**AIM OF THE EXERCISE:** Every record below must be returned exactly as it was received.

**PROVIDED MATERIAL:**

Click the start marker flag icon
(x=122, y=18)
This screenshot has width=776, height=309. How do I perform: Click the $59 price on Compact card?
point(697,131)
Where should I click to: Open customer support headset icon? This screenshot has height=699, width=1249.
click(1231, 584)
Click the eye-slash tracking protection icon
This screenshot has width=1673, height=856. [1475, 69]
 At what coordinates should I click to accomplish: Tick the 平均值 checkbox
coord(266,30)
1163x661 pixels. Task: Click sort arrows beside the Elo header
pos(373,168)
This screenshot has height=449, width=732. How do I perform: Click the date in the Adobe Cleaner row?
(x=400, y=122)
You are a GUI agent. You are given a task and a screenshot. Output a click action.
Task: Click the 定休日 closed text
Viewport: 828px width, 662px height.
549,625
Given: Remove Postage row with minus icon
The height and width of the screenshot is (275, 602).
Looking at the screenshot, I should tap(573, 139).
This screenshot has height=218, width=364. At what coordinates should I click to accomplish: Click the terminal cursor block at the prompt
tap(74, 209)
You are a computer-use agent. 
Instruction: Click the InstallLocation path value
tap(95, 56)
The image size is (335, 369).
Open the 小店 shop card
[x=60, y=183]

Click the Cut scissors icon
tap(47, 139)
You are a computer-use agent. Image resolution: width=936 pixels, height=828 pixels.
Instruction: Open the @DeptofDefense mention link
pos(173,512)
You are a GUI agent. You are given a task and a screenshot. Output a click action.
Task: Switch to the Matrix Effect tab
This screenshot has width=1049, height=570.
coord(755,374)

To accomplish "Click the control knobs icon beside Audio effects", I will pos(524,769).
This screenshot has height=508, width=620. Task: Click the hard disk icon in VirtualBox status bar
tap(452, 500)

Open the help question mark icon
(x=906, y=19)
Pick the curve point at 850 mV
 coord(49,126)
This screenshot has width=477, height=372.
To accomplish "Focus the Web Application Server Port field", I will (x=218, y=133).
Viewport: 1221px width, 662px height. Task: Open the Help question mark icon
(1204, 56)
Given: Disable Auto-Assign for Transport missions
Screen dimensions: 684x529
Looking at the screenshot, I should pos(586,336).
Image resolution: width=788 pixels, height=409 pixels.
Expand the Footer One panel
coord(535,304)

**RESPONSE:**
Click the start marker flag icon
(x=122, y=18)
This screenshot has width=776, height=309. How do I perform: Click the $59 price on Compact card?
point(697,131)
Where should I click to: Open customer support headset icon? This screenshot has height=699, width=1249.
click(1231, 584)
Click the eye-slash tracking protection icon
This screenshot has width=1673, height=856. [1475, 69]
 At what coordinates should I click to accomplish: Tick the 平均值 checkbox
coord(266,30)
1163x661 pixels. Task: Click sort arrows beside the Elo header
pos(373,168)
This screenshot has height=449, width=732. How do I perform: Click the date in the Adobe Cleaner row?
(x=400, y=122)
You are a GUI agent. You are given a task and a screenshot. Output a click action.
Task: Click the 定休日 closed text
Viewport: 828px width, 662px height.
549,625
Given: Remove Postage row with minus icon
The height and width of the screenshot is (275, 602).
Looking at the screenshot, I should tap(573, 139).
This screenshot has height=218, width=364. At what coordinates should I click to accomplish: Click the terminal cursor block at the prompt
tap(74, 209)
You are a computer-use agent. 
Instruction: Click the InstallLocation path value
tap(95, 56)
The image size is (335, 369).
Open the 小店 shop card
[x=60, y=183]

Click the Cut scissors icon
tap(47, 139)
You are a computer-use agent. Image resolution: width=936 pixels, height=828 pixels.
Instruction: Open the @DeptofDefense mention link
pos(173,512)
You are a GUI agent. You are given a task and a screenshot. Output a click action.
Task: Switch to the Matrix Effect tab
This screenshot has width=1049, height=570.
coord(755,374)

To accomplish "Click the control knobs icon beside Audio effects", I will pos(524,769).
This screenshot has height=508, width=620. Task: Click the hard disk icon in VirtualBox status bar
tap(452, 500)

Open the help question mark icon
(x=906, y=19)
Pick the curve point at 850 mV
 coord(49,126)
This screenshot has width=477, height=372.
To accomplish "Focus the Web Application Server Port field", I will (x=218, y=133).
Viewport: 1221px width, 662px height. Task: Open the Help question mark icon
(1204, 56)
Given: Disable Auto-Assign for Transport missions
Screen dimensions: 684x529
Looking at the screenshot, I should pos(586,336).
Image resolution: width=788 pixels, height=409 pixels.
Expand the Footer One panel
coord(535,304)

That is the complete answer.